__PROBLEM DESCRIPTION__: Print all entries below exactly as they appear.

__EXCERPTED RECORDS__:
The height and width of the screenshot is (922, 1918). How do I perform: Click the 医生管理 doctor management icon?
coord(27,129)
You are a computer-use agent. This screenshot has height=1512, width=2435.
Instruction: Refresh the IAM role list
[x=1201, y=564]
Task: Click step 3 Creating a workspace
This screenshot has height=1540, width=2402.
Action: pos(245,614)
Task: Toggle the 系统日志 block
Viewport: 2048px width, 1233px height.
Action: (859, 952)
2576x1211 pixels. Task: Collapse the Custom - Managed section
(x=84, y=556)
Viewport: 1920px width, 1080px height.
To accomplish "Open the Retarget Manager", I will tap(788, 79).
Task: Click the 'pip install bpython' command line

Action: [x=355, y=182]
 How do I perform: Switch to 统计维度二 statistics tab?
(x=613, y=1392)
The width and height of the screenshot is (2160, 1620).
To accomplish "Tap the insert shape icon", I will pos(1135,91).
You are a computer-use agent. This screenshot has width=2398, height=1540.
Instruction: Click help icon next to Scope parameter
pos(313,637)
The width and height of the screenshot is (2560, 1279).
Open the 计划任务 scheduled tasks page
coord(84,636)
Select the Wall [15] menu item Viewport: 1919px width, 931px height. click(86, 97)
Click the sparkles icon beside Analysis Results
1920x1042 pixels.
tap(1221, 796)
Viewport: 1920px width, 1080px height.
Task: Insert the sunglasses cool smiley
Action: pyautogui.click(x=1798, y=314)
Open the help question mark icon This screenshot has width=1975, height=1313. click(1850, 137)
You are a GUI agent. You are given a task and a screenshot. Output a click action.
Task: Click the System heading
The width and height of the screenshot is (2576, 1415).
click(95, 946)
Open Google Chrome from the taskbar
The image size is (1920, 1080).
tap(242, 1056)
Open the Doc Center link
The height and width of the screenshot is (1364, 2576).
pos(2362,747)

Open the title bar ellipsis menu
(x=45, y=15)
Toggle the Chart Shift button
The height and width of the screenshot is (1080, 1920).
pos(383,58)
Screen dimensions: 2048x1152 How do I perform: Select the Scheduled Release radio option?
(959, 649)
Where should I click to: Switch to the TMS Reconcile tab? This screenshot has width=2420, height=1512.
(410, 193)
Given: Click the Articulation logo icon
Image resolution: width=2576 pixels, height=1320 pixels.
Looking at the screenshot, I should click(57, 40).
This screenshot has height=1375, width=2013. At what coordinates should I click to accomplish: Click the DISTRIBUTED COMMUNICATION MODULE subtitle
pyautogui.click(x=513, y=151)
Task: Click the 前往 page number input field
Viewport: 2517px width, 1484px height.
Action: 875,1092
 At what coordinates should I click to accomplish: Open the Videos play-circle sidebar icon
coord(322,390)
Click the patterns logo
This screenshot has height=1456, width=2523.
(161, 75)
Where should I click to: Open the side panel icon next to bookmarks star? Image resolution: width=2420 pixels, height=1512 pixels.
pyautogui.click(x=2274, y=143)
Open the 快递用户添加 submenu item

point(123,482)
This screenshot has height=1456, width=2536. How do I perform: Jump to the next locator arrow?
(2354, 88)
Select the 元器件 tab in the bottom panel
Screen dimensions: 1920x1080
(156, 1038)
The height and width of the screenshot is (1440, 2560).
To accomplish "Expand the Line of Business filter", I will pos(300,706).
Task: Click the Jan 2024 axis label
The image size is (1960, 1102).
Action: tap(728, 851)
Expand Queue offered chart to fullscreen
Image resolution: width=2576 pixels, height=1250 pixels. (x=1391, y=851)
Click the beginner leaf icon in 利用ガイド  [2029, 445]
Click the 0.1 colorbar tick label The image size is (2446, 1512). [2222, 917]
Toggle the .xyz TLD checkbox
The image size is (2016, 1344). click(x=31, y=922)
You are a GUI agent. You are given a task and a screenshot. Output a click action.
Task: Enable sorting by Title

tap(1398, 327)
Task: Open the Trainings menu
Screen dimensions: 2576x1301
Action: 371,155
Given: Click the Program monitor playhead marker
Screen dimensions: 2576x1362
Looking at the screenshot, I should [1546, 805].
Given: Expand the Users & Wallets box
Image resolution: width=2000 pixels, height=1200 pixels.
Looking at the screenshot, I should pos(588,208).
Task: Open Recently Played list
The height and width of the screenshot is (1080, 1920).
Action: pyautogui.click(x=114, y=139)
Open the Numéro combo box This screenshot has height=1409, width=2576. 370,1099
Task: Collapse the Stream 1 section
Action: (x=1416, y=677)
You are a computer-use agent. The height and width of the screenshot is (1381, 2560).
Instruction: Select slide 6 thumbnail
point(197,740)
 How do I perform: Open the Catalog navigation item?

__TASK ANSWER__:
The height and width of the screenshot is (922, 1918). How do I perform: Click the 医生管理 doctor management icon?
coord(27,129)
You are a computer-use agent. This screenshot has height=1512, width=2435.
Instruction: Refresh the IAM role list
[x=1201, y=564]
Task: Click step 3 Creating a workspace
This screenshot has height=1540, width=2402.
Action: pos(245,614)
Task: Toggle the 系统日志 block
Viewport: 2048px width, 1233px height.
Action: (859, 952)
2576x1211 pixels. Task: Collapse the Custom - Managed section
(x=84, y=556)
Viewport: 1920px width, 1080px height.
To accomplish "Open the Retarget Manager", I will tap(788, 79).
Task: Click the 'pip install bpython' command line

Action: [x=355, y=182]
 How do I perform: Switch to 统计维度二 statistics tab?
(x=613, y=1392)
The width and height of the screenshot is (2160, 1620).
To accomplish "Tap the insert shape icon", I will pos(1135,91).
You are a computer-use agent. This screenshot has width=2398, height=1540.
Instruction: Click help icon next to Scope parameter
pos(313,637)
The width and height of the screenshot is (2560, 1279).
Open the 计划任务 scheduled tasks page
coord(84,636)
Select the Wall [15] menu item Viewport: 1919px width, 931px height. click(86, 97)
Click the sparkles icon beside Analysis Results
1920x1042 pixels.
tap(1221, 796)
Viewport: 1920px width, 1080px height.
Task: Insert the sunglasses cool smiley
Action: pyautogui.click(x=1798, y=314)
Open the help question mark icon This screenshot has width=1975, height=1313. click(1850, 137)
You are a GUI agent. You are given a task and a screenshot. Output a click action.
Task: Click the System heading
The width and height of the screenshot is (2576, 1415).
click(95, 946)
Open Google Chrome from the taskbar
The image size is (1920, 1080).
tap(242, 1056)
Open the Doc Center link
The height and width of the screenshot is (1364, 2576).
pos(2362,747)

Open the title bar ellipsis menu
(x=45, y=15)
Toggle the Chart Shift button
The height and width of the screenshot is (1080, 1920).
pos(383,58)
Screen dimensions: 2048x1152 How do I perform: Select the Scheduled Release radio option?
(959, 649)
Where should I click to: Switch to the TMS Reconcile tab? This screenshot has width=2420, height=1512.
(410, 193)
Given: Click the Articulation logo icon
Image resolution: width=2576 pixels, height=1320 pixels.
Looking at the screenshot, I should click(57, 40).
This screenshot has height=1375, width=2013. At what coordinates should I click to accomplish: Click the DISTRIBUTED COMMUNICATION MODULE subtitle
pyautogui.click(x=513, y=151)
Task: Click the 前往 page number input field
Viewport: 2517px width, 1484px height.
Action: 875,1092
 At what coordinates should I click to accomplish: Open the Videos play-circle sidebar icon
coord(322,390)
Click the patterns logo
This screenshot has height=1456, width=2523.
(161, 75)
Where should I click to: Open the side panel icon next to bookmarks star? Image resolution: width=2420 pixels, height=1512 pixels.
pyautogui.click(x=2274, y=143)
Open the 快递用户添加 submenu item

point(123,482)
This screenshot has height=1456, width=2536. How do I perform: Jump to the next locator arrow?
(2354, 88)
Select the 元器件 tab in the bottom panel
Screen dimensions: 1920x1080
(156, 1038)
The height and width of the screenshot is (1440, 2560).
To accomplish "Expand the Line of Business filter", I will pos(300,706).
Task: Click the Jan 2024 axis label
The image size is (1960, 1102).
Action: tap(728, 851)
Expand Queue offered chart to fullscreen
Image resolution: width=2576 pixels, height=1250 pixels. (x=1391, y=851)
Click the beginner leaf icon in 利用ガイド  [2029, 445]
Click the 0.1 colorbar tick label The image size is (2446, 1512). [2222, 917]
Toggle the .xyz TLD checkbox
The image size is (2016, 1344). click(x=31, y=922)
You are a GUI agent. You are given a task and a screenshot. Output a click action.
Task: Enable sorting by Title

tap(1398, 327)
Task: Open the Trainings menu
Screen dimensions: 2576x1301
Action: 371,155
Given: Click the Program monitor playhead marker
Screen dimensions: 2576x1362
Looking at the screenshot, I should [1546, 805].
Given: Expand the Users & Wallets box
Image resolution: width=2000 pixels, height=1200 pixels.
Looking at the screenshot, I should pos(588,208).
Task: Open Recently Played list
The height and width of the screenshot is (1080, 1920).
Action: pyautogui.click(x=114, y=139)
Open the Numéro combo box This screenshot has height=1409, width=2576. 370,1099
Task: Collapse the Stream 1 section
Action: (x=1416, y=677)
You are a computer-use agent. The height and width of the screenshot is (1381, 2560).
Instruction: Select slide 6 thumbnail
point(197,740)
 How do I perform: Open the Catalog navigation item?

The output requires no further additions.